----- Dataset records -----
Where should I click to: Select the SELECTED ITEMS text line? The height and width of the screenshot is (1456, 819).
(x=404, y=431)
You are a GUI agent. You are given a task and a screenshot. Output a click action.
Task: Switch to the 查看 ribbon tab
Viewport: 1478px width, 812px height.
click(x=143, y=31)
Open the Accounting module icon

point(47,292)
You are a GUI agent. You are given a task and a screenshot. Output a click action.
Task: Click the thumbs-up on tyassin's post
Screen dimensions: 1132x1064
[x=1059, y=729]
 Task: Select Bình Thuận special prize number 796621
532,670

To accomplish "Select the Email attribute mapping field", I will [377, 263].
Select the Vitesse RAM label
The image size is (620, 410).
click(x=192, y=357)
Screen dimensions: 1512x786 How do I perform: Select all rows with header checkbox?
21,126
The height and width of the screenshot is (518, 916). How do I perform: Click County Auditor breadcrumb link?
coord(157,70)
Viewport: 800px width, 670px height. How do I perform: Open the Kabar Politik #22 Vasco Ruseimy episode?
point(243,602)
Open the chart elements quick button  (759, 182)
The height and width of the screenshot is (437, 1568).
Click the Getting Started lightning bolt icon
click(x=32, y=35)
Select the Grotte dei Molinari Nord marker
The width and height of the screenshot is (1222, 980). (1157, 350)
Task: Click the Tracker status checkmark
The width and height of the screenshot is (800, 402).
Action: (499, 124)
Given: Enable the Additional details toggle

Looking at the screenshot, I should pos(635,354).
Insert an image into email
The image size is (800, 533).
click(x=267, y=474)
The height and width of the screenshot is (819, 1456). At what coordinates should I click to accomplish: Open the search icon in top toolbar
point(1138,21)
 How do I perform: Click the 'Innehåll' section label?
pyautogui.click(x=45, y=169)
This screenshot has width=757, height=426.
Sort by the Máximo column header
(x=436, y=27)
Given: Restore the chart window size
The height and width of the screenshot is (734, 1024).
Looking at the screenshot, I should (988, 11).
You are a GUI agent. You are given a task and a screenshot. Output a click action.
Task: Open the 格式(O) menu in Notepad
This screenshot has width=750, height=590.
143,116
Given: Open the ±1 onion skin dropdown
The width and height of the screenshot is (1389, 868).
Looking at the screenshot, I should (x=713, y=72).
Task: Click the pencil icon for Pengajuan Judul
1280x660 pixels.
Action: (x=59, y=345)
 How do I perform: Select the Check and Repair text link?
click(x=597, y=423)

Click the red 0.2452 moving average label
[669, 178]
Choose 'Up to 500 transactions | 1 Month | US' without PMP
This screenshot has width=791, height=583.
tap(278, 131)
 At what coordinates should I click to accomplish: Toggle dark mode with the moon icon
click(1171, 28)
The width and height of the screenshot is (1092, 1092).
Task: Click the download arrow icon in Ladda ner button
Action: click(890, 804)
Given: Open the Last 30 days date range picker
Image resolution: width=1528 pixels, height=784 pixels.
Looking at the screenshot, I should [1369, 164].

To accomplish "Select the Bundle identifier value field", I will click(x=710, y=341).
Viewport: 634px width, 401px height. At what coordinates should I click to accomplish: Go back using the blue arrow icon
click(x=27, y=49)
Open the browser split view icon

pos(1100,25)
-----
Work to complete: Starting with the first line of the records and going on through the line with "Looking at the screenshot, I should (988, 11).", set out those lines as a Markdown table with the columns Row and Line, numbering each line in Row and leaving out blank lines.

Correct response:
| Row | Line |
|---|---|
| 1 | Where should I click to: Select the SELECTED ITEMS text line? The height and width of the screenshot is (1456, 819). |
| 2 | (x=404, y=431) |
| 3 | You are a GUI agent. You are given a task and a screenshot. Output a click action. |
| 4 | Task: Switch to the 查看 ribbon tab |
| 5 | Viewport: 1478px width, 812px height. |
| 6 | click(x=143, y=31) |
| 7 | Open the Accounting module icon |
| 8 | point(47,292) |
| 9 | You are a GUI agent. You are given a task and a screenshot. Output a click action. |
| 10 | Task: Click the thumbs-up on tyassin's post |
| 11 | Screen dimensions: 1132x1064 |
| 12 | [x=1059, y=729] |
| 13 |  Task: Select Bình Thuận special prize number 796621 |
| 14 | 532,670 |
| 15 | To accomplish "Select the Email attribute mapping field", I will [377, 263]. |
| 16 | Select the Vitesse RAM label |
| 17 | The image size is (620, 410). |
| 18 | click(x=192, y=357) |
| 19 | Screen dimensions: 1512x786 How do I perform: Select all rows with header checkbox? |
| 20 | 21,126 |
| 21 | The height and width of the screenshot is (518, 916). How do I perform: Click County Auditor breadcrumb link? |
| 22 | coord(157,70) |
| 23 | Viewport: 800px width, 670px height. How do I perform: Open the Kabar Politik #22 Vasco Ruseimy episode? |
| 24 | point(243,602) |
| 25 | Open the chart elements quick button  (759, 182) |
| 26 | The height and width of the screenshot is (437, 1568). |
| 27 | Click the Getting Started lightning bolt icon |
| 28 | click(x=32, y=35) |
| 29 | Select the Grotte dei Molinari Nord marker |
| 30 | The width and height of the screenshot is (1222, 980). (1157, 350) |
| 31 | Task: Click the Tracker status checkmark |
| 32 | The width and height of the screenshot is (800, 402). |
| 33 | Action: (499, 124) |
| 34 | Given: Enable the Additional details toggle |
| 35 | Looking at the screenshot, I should pos(635,354). |
| 36 | Insert an image into email |
| 37 | The image size is (800, 533). |
| 38 | click(x=267, y=474) |
| 39 | The height and width of the screenshot is (819, 1456). At what coordinates should I click to accomplish: Open the search icon in top toolbar |
| 40 | point(1138,21) |
| 41 |  How do I perform: Click the 'Innehåll' section label? |
| 42 | pyautogui.click(x=45, y=169) |
| 43 | This screenshot has width=757, height=426. |
| 44 | Sort by the Máximo column header |
| 45 | (x=436, y=27) |
| 46 | Given: Restore the chart window size |
| 47 | The height and width of the screenshot is (734, 1024). |
| 48 | Looking at the screenshot, I should (988, 11). |